Recap#

A data science project lifecycle#

CRISP-DM

figure by Kenneth Jensen

Some things you will do for business understanding#

  • Identify stakeholders

  • Define an objective

  • Describe your solution

  • Identify how your solution ties into the client’s business processes

  • Identify metrics / KPIs for measuring success

  • Presenting results: assess risks, and potential business impact

Some things you will do for data understanding#

  • Data acquisition

  • Data cleaning

    • What does each column mean? Is the format correct?

    • Are there any columns with many missing values?

    • False or unexpected data, outliers

    • Over what time range / region do you have data?

    • Check for imbalances and decide on stratification

  • Exploratory Data Analysis (EDA)

    • Split your data to train/test sets and continue with your training set

    • Make some plots of the data distributions. Check if they are what you would expect. e.g. plot “number of ice cream bought” throughout the year - is it highest in the summer?

Some things you will do for data understanding#

  • Exploratory Data Analysis (EDA)

    • Numerical features: pairplots, scatterplots, boxplots.

    • Categorical features: countplot, frequency table, sunburst plot

  • Feature Engineering

    • Impute, infer, and rescale only on the training set

    • Add relevant features, e.g. calculate the weekday for every date in the data.

Some things you will do for modeling and evaluation#

  • Define your evaluation procedure

    • Make sure it is relevant given your business understanding

  • Establish a baseline. This is the simplest model you can think of. For example:

    • Predict that tomorrow we will sell exactly the same as today

    • Predict that tomorrow we will sell the average of the last year

  • Train an actual model, compare with baseline.

    • Use cross validation in training

    • Return to EDA and feature engineering as needed

  • Tune hyperparameters to improve performance

  • Perform error analysis as needed

Questions#

  • Is sklearn widely used in production in the real world (on large data / big data)?

    • Yes

  • Is Linear Regression with Polynomial Expansion (which we covered with Evgeny) often used? Expand polynomially and then scale or the other way around?

    • First scale, on training set, the fit a linear model

    • LR is commonly used in production, often with regularization

      • not sure specifically about polynomial expansion

Questions#

  • How to decide which algorithm to use? We only know small proportion of available algorithms.

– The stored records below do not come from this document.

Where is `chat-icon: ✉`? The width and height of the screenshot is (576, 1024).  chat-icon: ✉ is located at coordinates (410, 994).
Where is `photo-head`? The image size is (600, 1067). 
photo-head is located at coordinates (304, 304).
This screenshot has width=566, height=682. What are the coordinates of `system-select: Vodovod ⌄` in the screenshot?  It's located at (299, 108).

    • Based on the data availability (labels? linear relationship?) & problem:

      • Regression only: Linear regression

      • Classification and Regression: Decision trees, KNN

      • Classification only: Logistic regression

Questions#

  • Shortly compare advantages/disadvantages of learned models.

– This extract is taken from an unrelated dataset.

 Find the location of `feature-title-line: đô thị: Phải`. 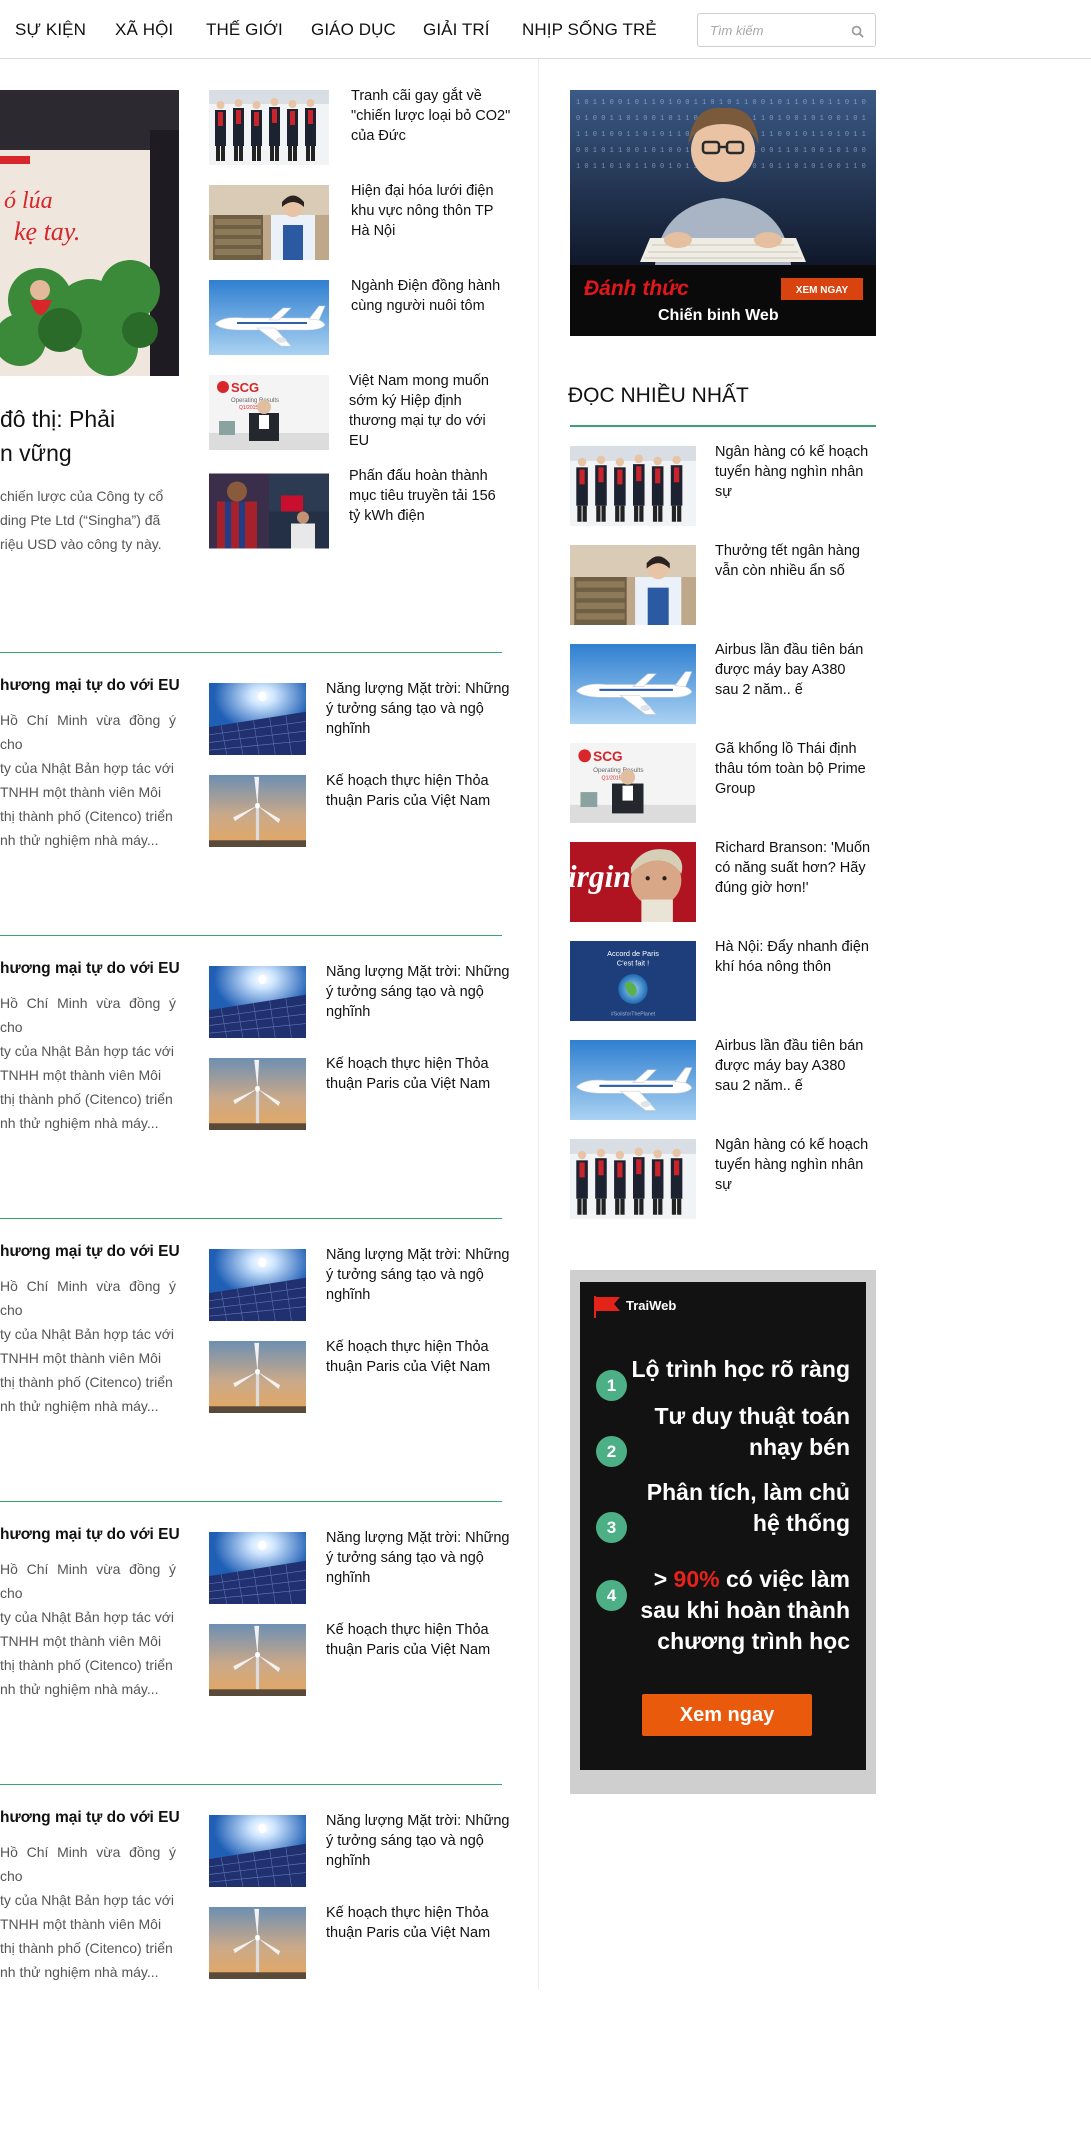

    • LR: RMSE has same units as predicted variable, relationship between dependant and independent variables must be linear

    • Logistic: Doesn’t tolerate colinearity, can indicate feature significance

    • KNN: Slow at prediction, non-parametric, support non-linear solutions, few hyperparameters to tune

    • DT: High variability, can handle colinearity, can’t indicate significance

  • How do we know that our model is good enough? At what point do we stop trying to further optimise? Are there threshold values for the evaluation metrics considered as “good”?

    • Better than random and baseline

Questions#

  • Are there any rules of thumb for evaluation metrics for typical/most common business cases that are best suited for regression/classification ? Or should we try as many as possible?

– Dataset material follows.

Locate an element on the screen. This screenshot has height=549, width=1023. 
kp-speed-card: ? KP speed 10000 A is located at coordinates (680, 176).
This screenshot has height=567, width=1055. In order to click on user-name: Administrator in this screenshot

    • Try several for the intended solution (evaluation metric should match the business case)

    • Consider resources, risks and objectives (time and costs, sample complexity, B-V, labeling, parametricity)

    • Online and Offline learning (use-case: API, freshness)

  • What is the best way to keep track of changes and optimisations of ML models and their respective evaluation metric?

    • Experimintation tracking tools!

    • MLflow, AIQC, Weights & Biases (WandB), Data Version Control (DVC), Excel 😇

Even More Machine Learning#

A data science project lifecycle#

CRISP-DM

figure by Kenneth Jensen

Project Management#

  • PDCA

  • Communication and feedback

  • Collaboration

Questions#

  • On which models to focus on for practice/interviews.

    • That’s really hard to say. It depends on the domain. I think RF and XGBoost are super common in solutions I’ve seen. But if you want to work in NLP, or image recognition, better focus on ANN and recent examples from those doamin.

  • list/resources for typical methodical interview questions

    • Every hiring manager and team have their own preferences for screening, and current needs in the DS/ML team

    • There are folks who collect resources in github but that usually leads to a huge number of questions - and I wouldn’t expect anyone to know EVERYTHING

    • It’s good practice to:

      • ask in advance if there are specific topics you could review to be better prepared

      • know how to answer questions related to your case study/take home solution. If you used RF, expect to be able to answer questions about RF.